What is asked:
Reproduce all of the items below, replacing "GUI agent" with "screen assistant" wherever it occurs and leaving everything else unchanged.

Records shown:
— Start —

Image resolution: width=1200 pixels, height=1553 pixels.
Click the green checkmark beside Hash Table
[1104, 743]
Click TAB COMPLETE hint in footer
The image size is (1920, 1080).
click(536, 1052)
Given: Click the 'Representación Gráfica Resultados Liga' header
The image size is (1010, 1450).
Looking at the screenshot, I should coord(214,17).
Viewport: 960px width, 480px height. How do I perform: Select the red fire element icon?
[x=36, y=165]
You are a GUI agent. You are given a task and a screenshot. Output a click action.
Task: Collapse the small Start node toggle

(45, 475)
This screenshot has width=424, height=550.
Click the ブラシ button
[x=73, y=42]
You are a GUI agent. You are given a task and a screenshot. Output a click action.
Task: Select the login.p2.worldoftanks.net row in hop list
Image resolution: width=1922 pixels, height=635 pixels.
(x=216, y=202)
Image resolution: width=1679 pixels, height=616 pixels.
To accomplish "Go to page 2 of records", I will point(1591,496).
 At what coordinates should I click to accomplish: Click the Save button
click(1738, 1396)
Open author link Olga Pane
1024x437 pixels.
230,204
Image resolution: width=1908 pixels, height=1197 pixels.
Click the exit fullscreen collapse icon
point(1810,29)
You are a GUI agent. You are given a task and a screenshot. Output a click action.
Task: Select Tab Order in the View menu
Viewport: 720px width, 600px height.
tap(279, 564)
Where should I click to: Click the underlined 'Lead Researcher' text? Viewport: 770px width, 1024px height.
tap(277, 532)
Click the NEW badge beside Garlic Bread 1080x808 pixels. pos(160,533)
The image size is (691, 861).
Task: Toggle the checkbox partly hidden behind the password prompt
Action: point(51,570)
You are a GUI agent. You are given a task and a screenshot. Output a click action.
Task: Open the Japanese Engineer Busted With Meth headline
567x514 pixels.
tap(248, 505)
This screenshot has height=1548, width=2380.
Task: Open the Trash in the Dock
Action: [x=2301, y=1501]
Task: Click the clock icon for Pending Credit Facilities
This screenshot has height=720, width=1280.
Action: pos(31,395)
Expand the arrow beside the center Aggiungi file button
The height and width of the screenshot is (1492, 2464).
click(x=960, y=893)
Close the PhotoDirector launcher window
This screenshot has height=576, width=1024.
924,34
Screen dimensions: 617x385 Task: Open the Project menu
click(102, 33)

— End —

The reply:
Image resolution: width=1200 pixels, height=1553 pixels.
Click the green checkmark beside Hash Table
[1104, 743]
Click TAB COMPLETE hint in footer
The image size is (1920, 1080).
click(536, 1052)
Given: Click the 'Representación Gráfica Resultados Liga' header
The image size is (1010, 1450).
Looking at the screenshot, I should coord(214,17).
Viewport: 960px width, 480px height. How do I perform: Select the red fire element icon?
[x=36, y=165]
You are a screen assistant. You are given a task and a screenshot. Output a click action.
Task: Collapse the small Start node toggle

(45, 475)
This screenshot has width=424, height=550.
Click the ブラシ button
[x=73, y=42]
You are a screen assistant. You are given a task and a screenshot. Output a click action.
Task: Select the login.p2.worldoftanks.net row in hop list
Image resolution: width=1922 pixels, height=635 pixels.
(x=216, y=202)
Image resolution: width=1679 pixels, height=616 pixels.
To accomplish "Go to page 2 of records", I will point(1591,496).
 At what coordinates should I click to accomplish: Click the Save button
click(1738, 1396)
Open author link Olga Pane
1024x437 pixels.
230,204
Image resolution: width=1908 pixels, height=1197 pixels.
Click the exit fullscreen collapse icon
point(1810,29)
You are a screen assistant. You are given a task and a screenshot. Output a click action.
Task: Select Tab Order in the View menu
Viewport: 720px width, 600px height.
tap(279, 564)
Where should I click to: Click the underlined 'Lead Researcher' text? Viewport: 770px width, 1024px height.
tap(277, 532)
Click the NEW badge beside Garlic Bread 1080x808 pixels. pos(160,533)
The image size is (691, 861).
Task: Toggle the checkbox partly hidden behind the password prompt
Action: point(51,570)
You are a screen assistant. You are given a task and a screenshot. Output a click action.
Task: Open the Japanese Engineer Busted With Meth headline
567x514 pixels.
tap(248, 505)
This screenshot has height=1548, width=2380.
Task: Open the Trash in the Dock
Action: [x=2301, y=1501]
Task: Click the clock icon for Pending Credit Facilities
This screenshot has height=720, width=1280.
Action: pos(31,395)
Expand the arrow beside the center Aggiungi file button
The height and width of the screenshot is (1492, 2464).
click(x=960, y=893)
Close the PhotoDirector launcher window
This screenshot has height=576, width=1024.
924,34
Screen dimensions: 617x385 Task: Open the Project menu
click(102, 33)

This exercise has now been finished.